● **Problem details**
In the entries that follow, the line with "Traumhaft schöner Rückzugsort" opens the range and the line with "Ihre Nachricht (62, 2333)" closes it; repeat that range exactly, both lines included.
(Data extract)
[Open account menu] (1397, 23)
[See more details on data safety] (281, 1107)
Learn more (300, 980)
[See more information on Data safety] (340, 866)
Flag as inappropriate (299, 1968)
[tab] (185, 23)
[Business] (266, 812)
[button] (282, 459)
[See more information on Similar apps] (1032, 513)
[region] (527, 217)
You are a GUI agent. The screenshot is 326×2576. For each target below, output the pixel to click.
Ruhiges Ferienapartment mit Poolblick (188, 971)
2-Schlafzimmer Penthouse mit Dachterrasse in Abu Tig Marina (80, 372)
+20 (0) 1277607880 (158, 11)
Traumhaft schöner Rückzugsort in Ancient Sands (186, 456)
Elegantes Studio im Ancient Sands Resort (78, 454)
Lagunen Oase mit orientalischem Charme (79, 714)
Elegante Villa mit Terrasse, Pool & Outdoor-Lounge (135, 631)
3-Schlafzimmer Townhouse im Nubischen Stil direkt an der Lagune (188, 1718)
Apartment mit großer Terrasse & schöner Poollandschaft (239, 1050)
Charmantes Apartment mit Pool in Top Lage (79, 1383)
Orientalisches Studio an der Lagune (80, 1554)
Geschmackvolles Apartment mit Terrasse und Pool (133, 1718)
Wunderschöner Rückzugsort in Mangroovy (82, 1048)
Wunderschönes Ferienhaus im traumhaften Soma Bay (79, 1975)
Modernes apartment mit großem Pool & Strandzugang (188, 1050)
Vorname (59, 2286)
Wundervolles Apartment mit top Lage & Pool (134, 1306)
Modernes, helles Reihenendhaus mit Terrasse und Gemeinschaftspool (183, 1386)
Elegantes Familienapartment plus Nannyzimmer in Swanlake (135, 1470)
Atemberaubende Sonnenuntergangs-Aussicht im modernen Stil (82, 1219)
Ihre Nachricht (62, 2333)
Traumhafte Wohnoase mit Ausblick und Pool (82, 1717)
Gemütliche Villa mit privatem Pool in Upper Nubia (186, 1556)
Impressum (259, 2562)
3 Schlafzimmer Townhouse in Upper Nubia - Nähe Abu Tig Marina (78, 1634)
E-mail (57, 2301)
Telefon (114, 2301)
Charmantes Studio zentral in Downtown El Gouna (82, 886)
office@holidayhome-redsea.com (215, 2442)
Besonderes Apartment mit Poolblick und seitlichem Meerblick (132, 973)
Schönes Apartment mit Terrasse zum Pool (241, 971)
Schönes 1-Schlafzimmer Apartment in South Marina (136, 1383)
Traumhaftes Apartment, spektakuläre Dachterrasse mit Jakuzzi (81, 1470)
(End Data extract)
● **Reply to the task**
Traumhaft schöner Rückzugsort in Ancient Sands (186, 456)
Elegantes Studio im Ancient Sands Resort (78, 454)
Lagunen Oase mit orientalischem Charme (79, 714)
Elegante Villa mit Terrasse, Pool & Outdoor-Lounge (135, 631)
3-Schlafzimmer Townhouse im Nubischen Stil direkt an der Lagune (188, 1718)
Apartment mit großer Terrasse & schöner Poollandschaft (239, 1050)
Charmantes Apartment mit Pool in Top Lage (79, 1383)
Orientalisches Studio an der Lagune (80, 1554)
Geschmackvolles Apartment mit Terrasse und Pool (133, 1718)
Wunderschöner Rückzugsort in Mangroovy (82, 1048)
Wunderschönes Ferienhaus im traumhaften Soma Bay (79, 1975)
Modernes apartment mit großem Pool & Strandzugang (188, 1050)
Vorname (59, 2286)
Wundervolles Apartment mit top Lage & Pool (134, 1306)
Modernes, helles Reihenendhaus mit Terrasse und Gemeinschaftspool (183, 1386)
Elegantes Familienapartment plus Nannyzimmer in Swanlake (135, 1470)
Atemberaubende Sonnenuntergangs-Aussicht im modernen Stil (82, 1219)
Ihre Nachricht (62, 2333)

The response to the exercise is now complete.